If she would be content to earn her wages in those manly employments she has poached, and to refrain from the cry of triumph she cannot forbear, she would be a much more gracious figure, and, indeed, entitled to some sympathy; but foolish women are clamorously greedy of self-glorification, and still instant, in and out of season, in reviling the strength and mental agility of men which surpass their own and forbid for ever the possibility of female domination. And yet women, one might reasonably suppose, have no just cause of complaint in the matter of their mental and physical inferiority. The feminine quality of cunning has ever stood them in good stead, and by its aid they have grasped advantages that could not have been theirs by right of their muscles or their reason. Cunning has taught them to use their shortcomings as claims for consideration, and to urge courtesy as their due in order to handicap men in the race. In the same manner Mr. Gladstone was wont, when all reasonable arguments had failed him, to urge his age as a claim to attention and a compliance with his policy; and, whenever a cricket match is played between an eleven of gentlemen and a corresponding number of ladies, the men must fain tie one hand behind their backs and fend as best they may with the other, and use a stump in place of a bat. Again, when gloves are wagered on a race, who ever heard of pretty Fanny paying when her wager was lost? You shall see an instance of feminine unreasonableness in competition with man in this tale of a race:—Mrs. Thornton, the wife of a Colonel Thornton, rode on horseback, in 1804, a match with a Mr. Frost, on the York racecourse. The course was four miles, and the stakes were 500 guineas, even. The race was run before an immense concourse, and eventually the lady lost! She could not, of course, considering her sex, contain herself for indignation, and her letter to the York Herald which followed made complaint against Mr. Frost for having been lacking in courtesy in ‘distancing her as much as he could.’ She challenged that discourteous sportsman to another match, but he very rightly considered that sport is masculine, and did not accept.

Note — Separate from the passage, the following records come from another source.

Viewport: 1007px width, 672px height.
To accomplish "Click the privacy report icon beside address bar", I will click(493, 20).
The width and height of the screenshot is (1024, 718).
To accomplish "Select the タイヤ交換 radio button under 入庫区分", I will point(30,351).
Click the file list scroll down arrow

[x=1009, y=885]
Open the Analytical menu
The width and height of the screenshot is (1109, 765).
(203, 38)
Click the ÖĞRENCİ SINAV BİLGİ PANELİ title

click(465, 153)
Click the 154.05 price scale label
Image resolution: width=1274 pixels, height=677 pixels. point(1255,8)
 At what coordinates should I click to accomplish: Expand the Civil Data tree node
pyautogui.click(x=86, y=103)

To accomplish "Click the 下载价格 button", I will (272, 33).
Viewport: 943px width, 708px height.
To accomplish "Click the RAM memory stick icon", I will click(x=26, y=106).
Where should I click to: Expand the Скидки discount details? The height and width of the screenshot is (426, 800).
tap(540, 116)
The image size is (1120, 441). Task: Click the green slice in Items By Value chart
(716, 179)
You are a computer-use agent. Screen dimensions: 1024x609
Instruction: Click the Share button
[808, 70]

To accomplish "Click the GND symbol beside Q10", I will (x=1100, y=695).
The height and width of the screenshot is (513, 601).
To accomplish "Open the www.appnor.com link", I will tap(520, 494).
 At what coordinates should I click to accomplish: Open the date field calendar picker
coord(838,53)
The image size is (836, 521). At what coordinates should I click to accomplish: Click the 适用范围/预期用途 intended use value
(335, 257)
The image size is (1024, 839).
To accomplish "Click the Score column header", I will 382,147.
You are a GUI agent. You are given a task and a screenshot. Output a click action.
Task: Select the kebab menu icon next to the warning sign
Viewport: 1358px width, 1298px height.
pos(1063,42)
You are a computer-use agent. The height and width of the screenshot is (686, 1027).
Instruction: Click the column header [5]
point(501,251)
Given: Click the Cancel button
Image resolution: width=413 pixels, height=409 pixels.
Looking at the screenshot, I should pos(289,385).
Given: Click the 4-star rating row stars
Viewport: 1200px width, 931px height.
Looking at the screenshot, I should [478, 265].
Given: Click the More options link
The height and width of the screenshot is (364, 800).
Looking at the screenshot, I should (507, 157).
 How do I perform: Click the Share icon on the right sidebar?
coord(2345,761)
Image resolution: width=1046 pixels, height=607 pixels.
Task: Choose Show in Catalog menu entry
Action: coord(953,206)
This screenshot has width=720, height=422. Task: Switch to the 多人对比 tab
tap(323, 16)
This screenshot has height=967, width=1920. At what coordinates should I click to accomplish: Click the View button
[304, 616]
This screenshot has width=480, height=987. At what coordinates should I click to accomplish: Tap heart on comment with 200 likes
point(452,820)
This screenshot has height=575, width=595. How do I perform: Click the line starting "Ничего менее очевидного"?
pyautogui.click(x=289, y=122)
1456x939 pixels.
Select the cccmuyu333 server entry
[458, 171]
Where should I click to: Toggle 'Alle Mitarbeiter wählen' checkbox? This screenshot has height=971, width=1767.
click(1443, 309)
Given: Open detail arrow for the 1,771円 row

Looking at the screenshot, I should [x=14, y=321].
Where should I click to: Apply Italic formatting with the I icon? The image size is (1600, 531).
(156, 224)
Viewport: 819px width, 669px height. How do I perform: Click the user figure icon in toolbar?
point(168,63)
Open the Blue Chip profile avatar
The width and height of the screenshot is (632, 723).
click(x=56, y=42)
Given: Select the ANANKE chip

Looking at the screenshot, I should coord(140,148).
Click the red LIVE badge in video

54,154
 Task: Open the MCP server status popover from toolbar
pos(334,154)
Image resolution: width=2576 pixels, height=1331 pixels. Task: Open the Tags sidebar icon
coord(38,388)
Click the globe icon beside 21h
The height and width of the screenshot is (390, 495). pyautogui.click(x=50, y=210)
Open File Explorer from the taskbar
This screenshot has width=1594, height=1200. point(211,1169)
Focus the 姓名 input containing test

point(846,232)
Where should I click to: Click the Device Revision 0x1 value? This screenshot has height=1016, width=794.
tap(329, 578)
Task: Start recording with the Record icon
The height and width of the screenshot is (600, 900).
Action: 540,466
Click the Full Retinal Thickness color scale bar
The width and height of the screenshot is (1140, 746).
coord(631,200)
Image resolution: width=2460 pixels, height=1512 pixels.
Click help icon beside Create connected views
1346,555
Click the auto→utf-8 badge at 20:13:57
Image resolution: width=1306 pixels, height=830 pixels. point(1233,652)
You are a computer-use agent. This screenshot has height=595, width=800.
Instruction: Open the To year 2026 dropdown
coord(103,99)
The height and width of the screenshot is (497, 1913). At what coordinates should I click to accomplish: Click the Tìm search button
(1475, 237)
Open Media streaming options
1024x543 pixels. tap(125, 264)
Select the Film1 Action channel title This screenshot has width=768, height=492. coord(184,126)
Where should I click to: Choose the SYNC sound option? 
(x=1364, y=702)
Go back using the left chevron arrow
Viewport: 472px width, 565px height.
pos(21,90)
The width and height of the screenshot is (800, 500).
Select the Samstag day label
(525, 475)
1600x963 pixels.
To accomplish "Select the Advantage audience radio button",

Many thousands of girls and unmarried women live nowadays upon their earnings in a solitary existence. They are of all grades and classes; they have entered the professions, and even invention is numbered among their occupations, although the inability of women to originate is notorious. According to a statement in the Times of December, 1888, ‘out of 2500 patents issued to women by the Government of the United States, none reveal a new principle.’
We have not many women inventors in these islands. Women have not had sufficient courage or rashness for dabbling in applied science, or meddling with mechanics. They owe even the sewing-machine, and all the improvements upon its crude beginnings, to man, and would have been content to wield the needle in slow and painful stitches for all time but for his intervention.
It was left for the Government to bring the employment of women forward, and successive Postmasters-General have sanctioned their introduction to post-offices; but as post-office clerks they have failed to give satisfaction. They readily assume official insolence, and carry it to an extent unknown even to Foreign Office male clerks, who were, before the introduction of women into the Civil Service, supposed to have attained the utmost heights of ‘side’ and official offensiveness. Many have been the bitter letters addressed to the Times—that first resort of the aggrieved—upon the neglect and contumely heaped upon the public by the Postmaster-General’s young ladies. But this neglect and studied insolence has, it must be owned, been chiefly shown by these Jacquettas in office to their own sex; and ladies have been observed to wait, with rage and vexation, for the tardy pleasure of female post-office clerks in condescending to notice their presence.